El Congreso ha producido la noche del jueves una verdadera orgía demagógica que ha puesto fin a años de esfuerzos del país por crear una meritocracia en la educación pública del Perú.

Se trata de la decisión del Congreso de reponer por razones políticas –no por razones técnicas ni de justicia- a 14 mil maestros separados en 2014 por no haber aprobado o no haber aceptado someterse a la evaluación del caso.

Son 14 mil votos comprados por todos los partidos políticos actualmente en el Congreso. La prueba es que la ley fue aprobada por 107 de los 121 congresistas presentes. Y, como de costumbre, el proyecto fue exonerado de segunda votación. El Ejecutivo tiene ahora la posibilidad de objetar -observar es el término oficial- este escandaloso caso de clientelismo mercantilista. Pero, como sabemos por adelantado, el Congreso probablemente insistirá en su ley demagógica con la mitad de los votos de la única cámara, y la promulgará.

Esta es, además, solo la porción visible del iceberg. La parte bajo la superficie es bastante más grande.

Actualmente, hay unos 240 mil profesores nombrados que se hallan dentro de la Carrera Pública Magisterial. Para ser parte, es forzoso tener título de Pedagogía. No se admite ningún otro título profesional. En otras palabras, existe un monopolio sobre las plazas de la educación pública en el Perú puesto que se hallan reservadas de manera excluyente para los titulados en Pedagogía.

A consecuencia del monopolio, una tercera parte entera de los maestros de la educación pública peruana son contratados todos los años y jamás nombrados. No se les permite entrar a la Carrera Pública Magisterial, ni siquiera si tienen otro título profesional. Alguna vez, Martha Hidebrandt, que tiene título en Pedagogía, que sabe de lo que habla y a quien consulté el tema, me dijo que para enseñar bien es más importante conocer la materia -el qué- más aún que el cómo enseñarla.
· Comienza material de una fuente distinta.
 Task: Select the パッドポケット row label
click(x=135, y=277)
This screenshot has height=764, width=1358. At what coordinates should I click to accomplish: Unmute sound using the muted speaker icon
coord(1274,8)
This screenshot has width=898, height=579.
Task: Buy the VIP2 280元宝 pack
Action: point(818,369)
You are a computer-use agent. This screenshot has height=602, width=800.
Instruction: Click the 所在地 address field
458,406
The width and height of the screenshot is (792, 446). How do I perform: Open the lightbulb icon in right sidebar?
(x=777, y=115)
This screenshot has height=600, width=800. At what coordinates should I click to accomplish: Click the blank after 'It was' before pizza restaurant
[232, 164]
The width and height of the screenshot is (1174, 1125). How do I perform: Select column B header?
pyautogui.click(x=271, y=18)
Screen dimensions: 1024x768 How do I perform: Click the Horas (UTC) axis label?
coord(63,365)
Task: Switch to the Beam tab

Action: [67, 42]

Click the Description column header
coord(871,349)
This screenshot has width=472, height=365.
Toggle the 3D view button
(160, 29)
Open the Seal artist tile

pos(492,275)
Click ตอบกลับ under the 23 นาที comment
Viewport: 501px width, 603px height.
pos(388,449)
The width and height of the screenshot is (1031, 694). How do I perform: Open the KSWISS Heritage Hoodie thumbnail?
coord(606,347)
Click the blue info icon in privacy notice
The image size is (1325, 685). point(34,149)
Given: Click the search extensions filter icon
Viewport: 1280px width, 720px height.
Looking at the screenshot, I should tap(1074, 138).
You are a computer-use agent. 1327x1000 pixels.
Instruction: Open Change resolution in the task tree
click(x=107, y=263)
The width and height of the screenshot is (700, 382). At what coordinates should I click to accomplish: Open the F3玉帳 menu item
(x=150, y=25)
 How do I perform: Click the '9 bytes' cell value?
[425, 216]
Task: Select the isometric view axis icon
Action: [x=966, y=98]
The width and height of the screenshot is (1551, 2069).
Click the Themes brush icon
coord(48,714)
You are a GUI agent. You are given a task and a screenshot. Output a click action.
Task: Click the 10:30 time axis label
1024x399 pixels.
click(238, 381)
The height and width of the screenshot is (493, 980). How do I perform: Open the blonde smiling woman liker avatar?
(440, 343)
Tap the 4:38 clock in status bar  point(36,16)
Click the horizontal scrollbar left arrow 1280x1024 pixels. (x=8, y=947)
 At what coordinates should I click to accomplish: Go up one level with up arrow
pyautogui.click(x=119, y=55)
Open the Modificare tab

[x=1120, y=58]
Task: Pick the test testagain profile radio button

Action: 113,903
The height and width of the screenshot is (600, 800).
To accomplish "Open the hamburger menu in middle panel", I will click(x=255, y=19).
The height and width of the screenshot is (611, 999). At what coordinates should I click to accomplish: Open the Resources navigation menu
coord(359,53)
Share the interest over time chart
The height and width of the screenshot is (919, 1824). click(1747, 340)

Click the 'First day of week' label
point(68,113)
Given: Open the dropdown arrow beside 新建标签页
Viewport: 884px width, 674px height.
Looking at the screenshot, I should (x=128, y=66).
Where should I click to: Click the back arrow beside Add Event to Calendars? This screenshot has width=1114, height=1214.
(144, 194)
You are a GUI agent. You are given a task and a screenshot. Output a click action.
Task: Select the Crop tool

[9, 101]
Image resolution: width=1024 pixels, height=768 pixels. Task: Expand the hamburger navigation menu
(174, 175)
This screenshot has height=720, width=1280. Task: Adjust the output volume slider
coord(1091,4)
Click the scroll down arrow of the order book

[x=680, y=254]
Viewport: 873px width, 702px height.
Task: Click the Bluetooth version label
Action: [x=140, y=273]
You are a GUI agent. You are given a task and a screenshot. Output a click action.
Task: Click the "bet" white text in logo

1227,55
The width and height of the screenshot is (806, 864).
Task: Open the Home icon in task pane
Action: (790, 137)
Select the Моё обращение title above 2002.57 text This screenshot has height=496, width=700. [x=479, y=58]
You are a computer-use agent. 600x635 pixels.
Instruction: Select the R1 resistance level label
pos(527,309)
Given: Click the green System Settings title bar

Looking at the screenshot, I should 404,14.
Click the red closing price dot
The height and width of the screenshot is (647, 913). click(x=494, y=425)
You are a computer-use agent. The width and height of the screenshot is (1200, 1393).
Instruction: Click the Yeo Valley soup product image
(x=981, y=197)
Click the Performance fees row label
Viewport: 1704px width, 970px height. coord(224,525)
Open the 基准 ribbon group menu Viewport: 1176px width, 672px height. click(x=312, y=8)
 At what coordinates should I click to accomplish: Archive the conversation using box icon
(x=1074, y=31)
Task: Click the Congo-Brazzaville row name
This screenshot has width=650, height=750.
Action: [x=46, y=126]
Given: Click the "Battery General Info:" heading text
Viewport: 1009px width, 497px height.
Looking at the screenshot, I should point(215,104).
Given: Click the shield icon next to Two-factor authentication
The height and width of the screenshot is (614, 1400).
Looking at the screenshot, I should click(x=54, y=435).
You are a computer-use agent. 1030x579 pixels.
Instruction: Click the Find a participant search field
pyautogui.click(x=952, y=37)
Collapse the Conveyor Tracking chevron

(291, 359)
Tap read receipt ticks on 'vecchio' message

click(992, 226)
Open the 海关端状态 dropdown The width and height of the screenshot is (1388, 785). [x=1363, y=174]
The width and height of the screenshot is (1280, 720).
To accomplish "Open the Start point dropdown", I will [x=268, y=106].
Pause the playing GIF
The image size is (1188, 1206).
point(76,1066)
Pero hoy en el Perú un maestro contratado percibe un sueldo igual al del maestro nombrado que comienza recién en la escala más baja de la Carrera Pública Magisterial. El maestro, contratado cada año, vive al filo del despido y no puede mejorar ese ingreso porque es excluido del sistema. Y después se habla de inclusión.

Tampoco hay relación entre el mérito y la remuneración. Pero se habla de meritocracia. La política controla las plazas de la educación pública. Y es manejado mediante “favores” por el Sindicato Único de Trabajadores de la Educación Peruana (Sutep). Esa la columna vertebral de su enorme poder. La Derrama Magisterial no es sino su expresión material.

Alguna vez, de visita en Japón gracias a la generosa invitación de su gobierno, pregunté a un importante profesor de la Universidad de Tokio, una alta autoridad en educación japonesa a quien pedí ver, cuál era el momento clave de la historia de la educación en Japón. Me dijo que no era uno, sino dos: el primero ocurrió a mediados del siglo XIX durante la reforma Mei Ji: fue la enseñanza obligatoria de inglés en todas las escuelas públicas de Japón. El segundo fue a mediados del siglo XX, durante el gobierno provisional de Douglas MacArthur en Japón al final de la Segunda Guerra Mundial, y fue la cancelación del monopolio del gremio magisterial sobre las plazas de la educación pública japonesa. La educación japonesa de hoy, entre las mejores del mundo, necesitó remover de su camino el poder político del Sutep japonés.